1.1.07

Eu já sabia!


O dia 1° de janeiro de 2007 amanheceu um tanto sombrio e ventoso. As árvores desnudas permitem o balanço de seus galhos, numa espécie de submissão ao vento contínuo. Já a festa que ontem coloriu o céu com fogos de artifício durou exatamente uma hora. Nós curtimos a beleza da noite de uma das janelas do apartamento da colega Erika, onde estamos hospedados. Aliás, tais atitudes como "ceder lugar", não são muito comuns.

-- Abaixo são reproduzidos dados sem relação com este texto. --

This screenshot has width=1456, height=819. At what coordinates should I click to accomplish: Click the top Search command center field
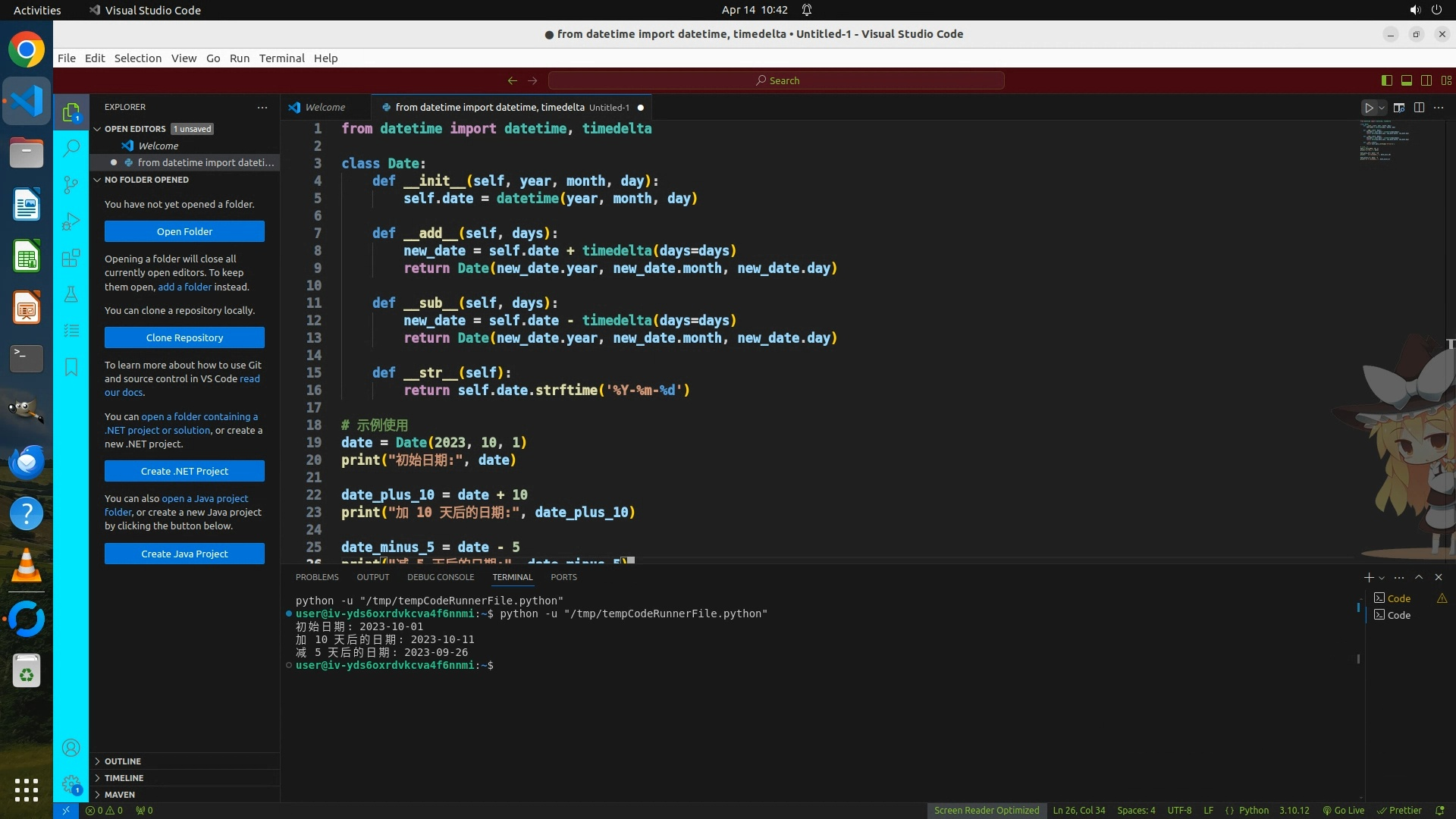point(777,80)
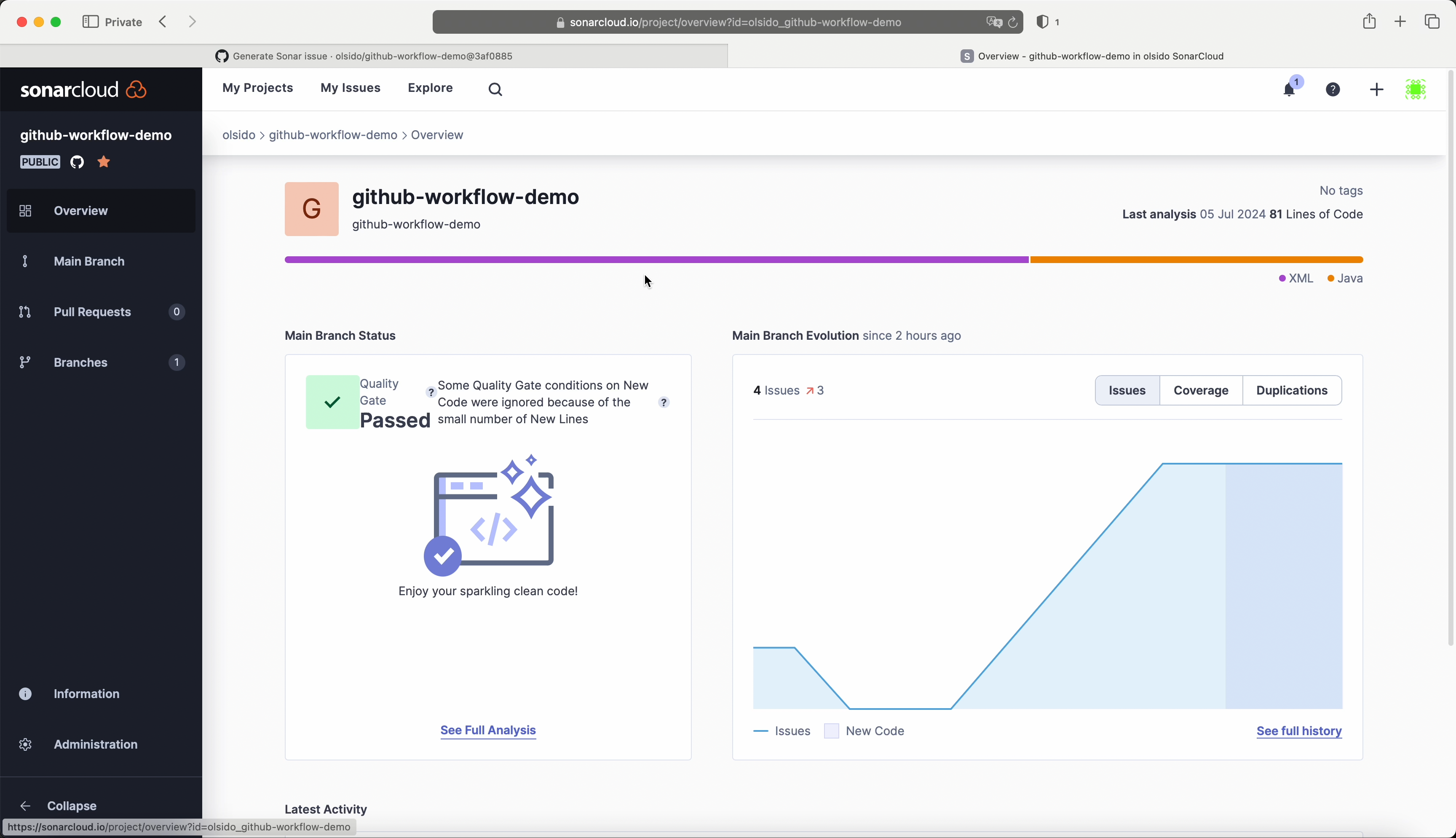This screenshot has height=838, width=1456.
Task: Switch chart to Coverage
Action: 1201,390
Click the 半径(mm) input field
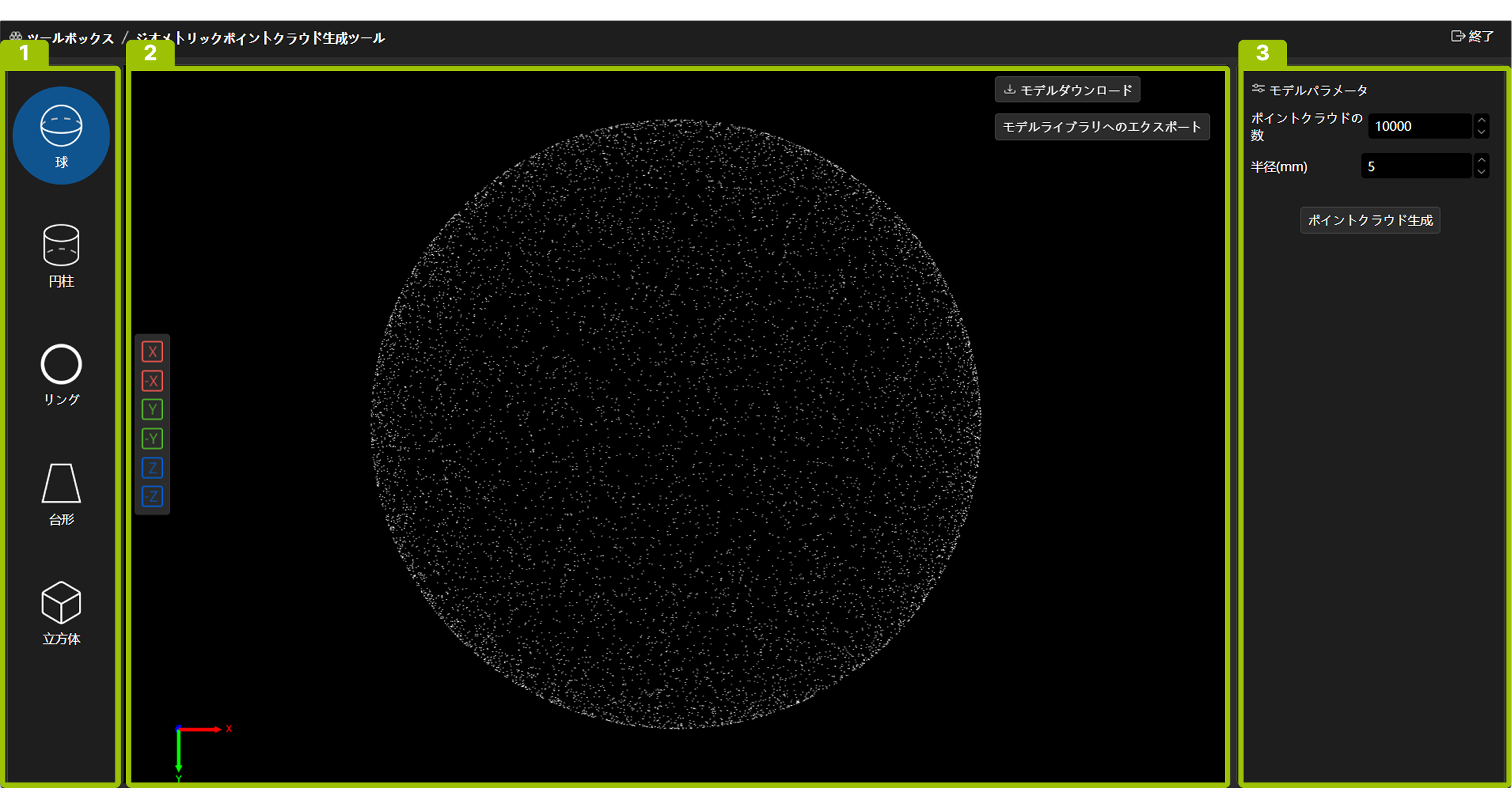The height and width of the screenshot is (802, 1512). pyautogui.click(x=1416, y=167)
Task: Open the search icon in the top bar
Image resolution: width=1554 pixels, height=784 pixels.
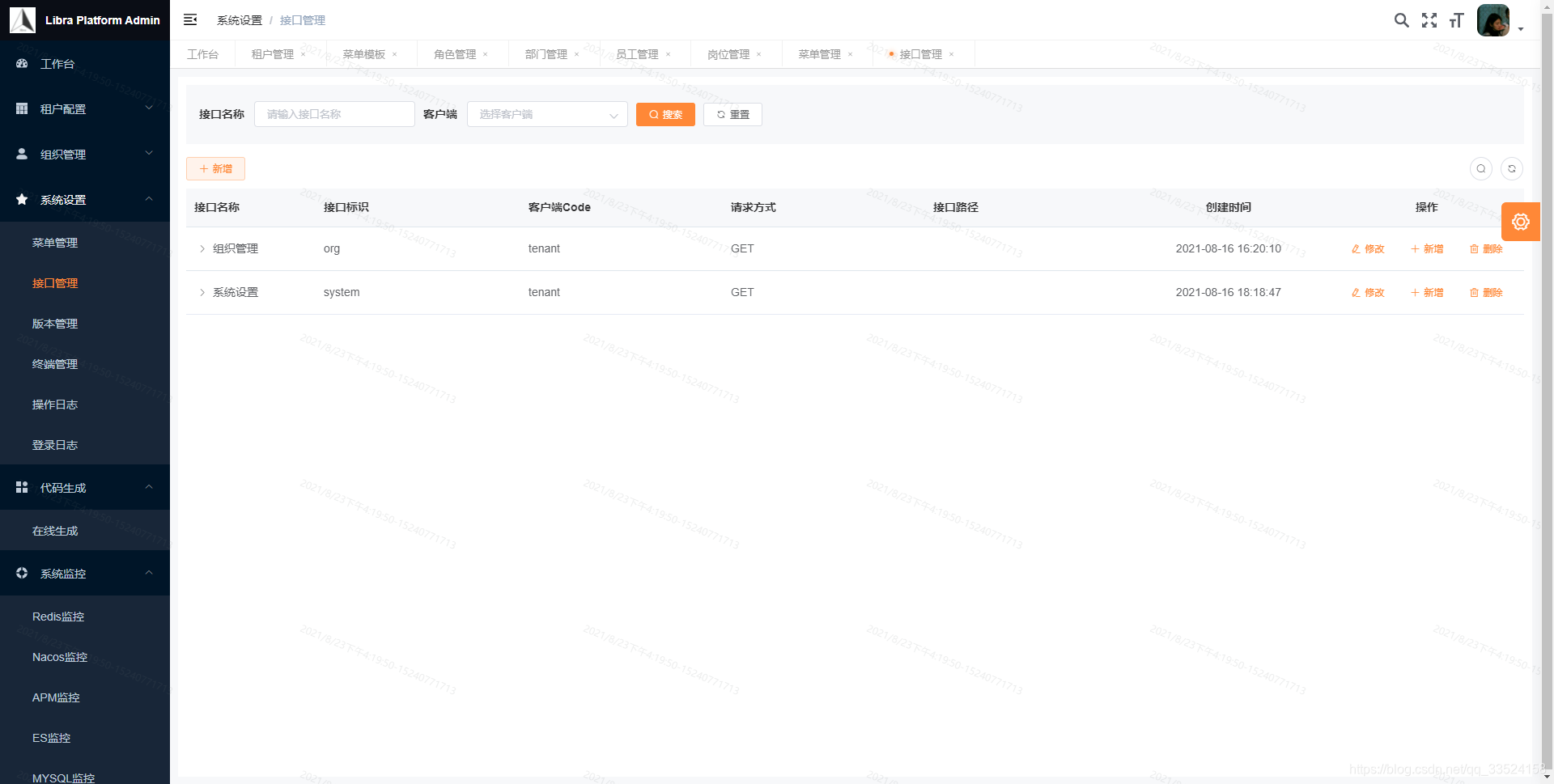Action: pos(1402,20)
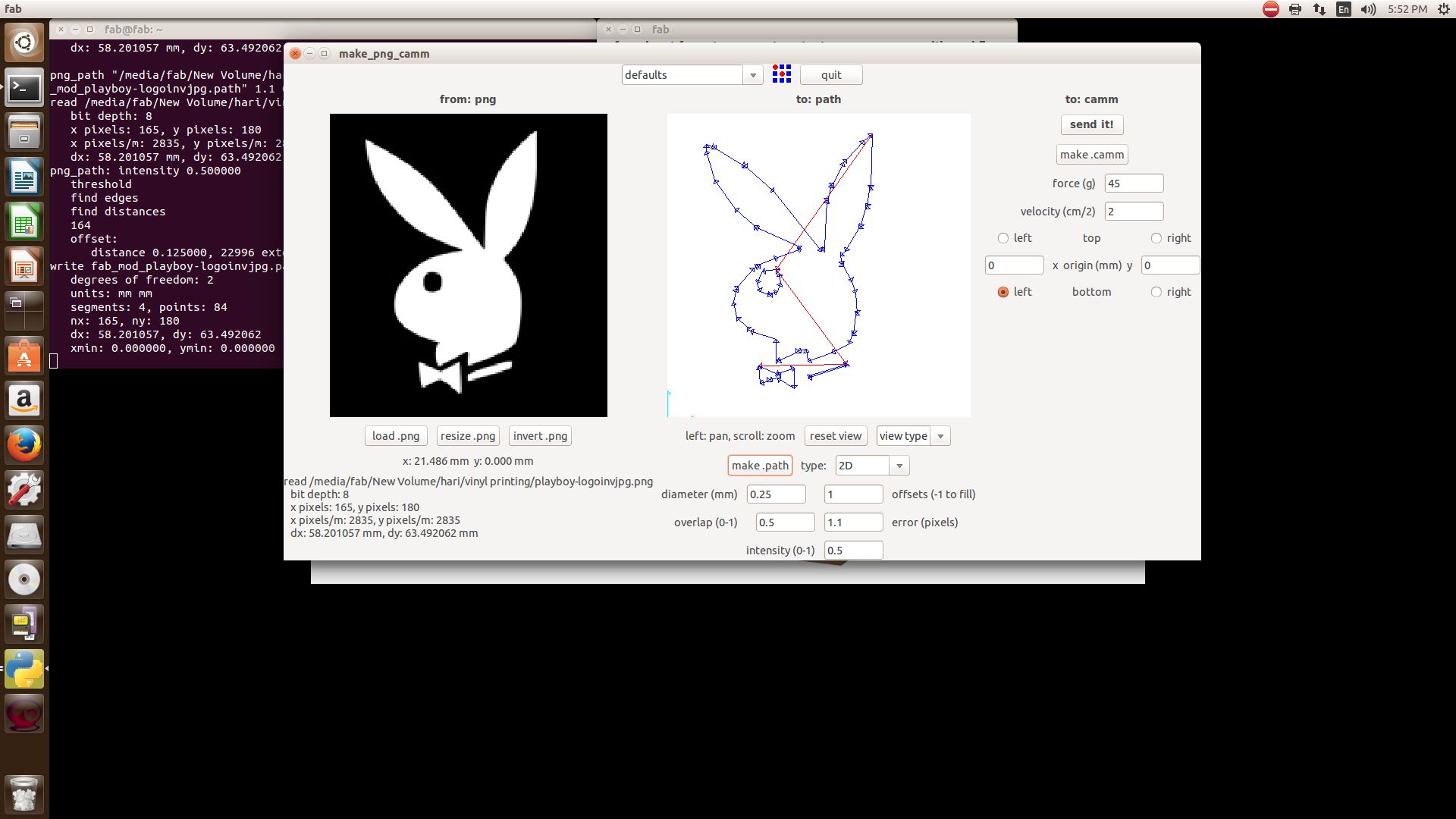Select the bottom right origin radio

pos(1156,292)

O fato é que estamos alegres e, agora, desta mesma vidraça, posso observar o vigia que passeia pelos corredores da "Neue Pinakothek" onde, ao fundo, com um pouco de esforço, observo dois dos quadros pintados pelo amigo de Lutero, Lucas Cranach.
Nossa mudança se foi dentro de uma mala de ferro sobre rodas. Amanhã ou depois estará empilhada com outras, num grande navio com destino à costa brasileira. E nós aqui, permitindo que o tempo nos enrede com pensamentos e saudades. Ah o amor! Eu já sabia disso. No entanto, pude aprender melhor o seu significado nestes últimos seis anos que aqui vivi. O ato de amar desenvolve-se dentro de um sistema dinâmico. Este, com o tempo, vai promovendo subsídios e gerando forças para que se creça na pespectiva de, um dia, desligar-se do "objeto" amado.